Madeline Hume: Thanks for having me, Susan. So, excited to be here.
Dziubinski: Now, there were a lot of interesting things that came out of your research. But one thing that really struck me and surprised me was that you say in your research that cryptocurrencies represent the fourth-most-popular type of investment among investors behind stocks, mutual funds, and bonds. How did that happen?

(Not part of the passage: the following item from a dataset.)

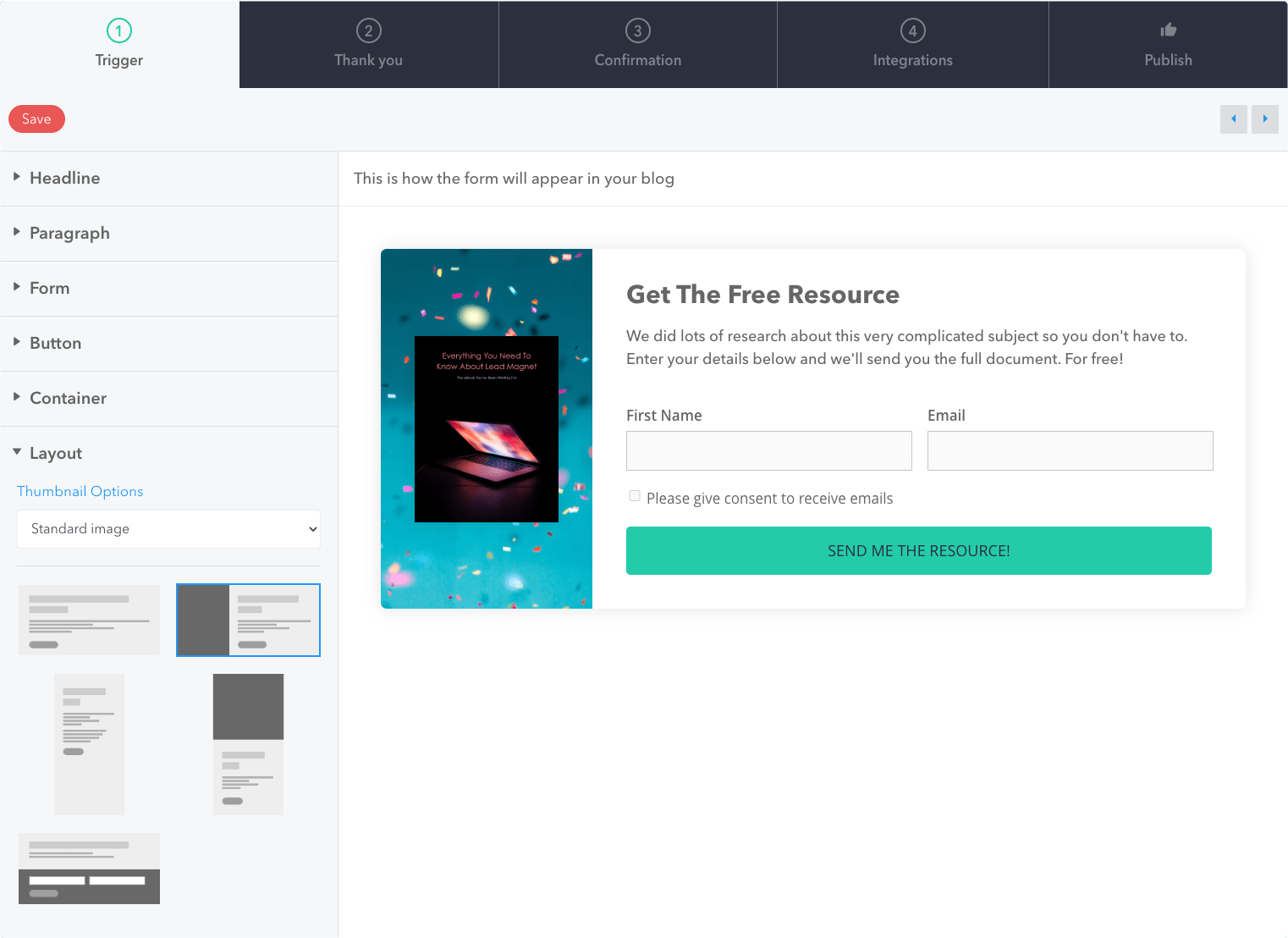Click the red Save button
This screenshot has height=938, width=1288.
click(36, 119)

Hume: Yeah, it's a pretty crazy story, Susan. It really drills down to two basic elements: investor interest and a mild corporate adoption. So, we see when crypto really takes off, the chart looks like basically a hockey stick. So, for a long period of time there was a gradual increase in investors showing a little bit more interest in cryptocurrency, and then there's an inflection point, and after that it just really took off.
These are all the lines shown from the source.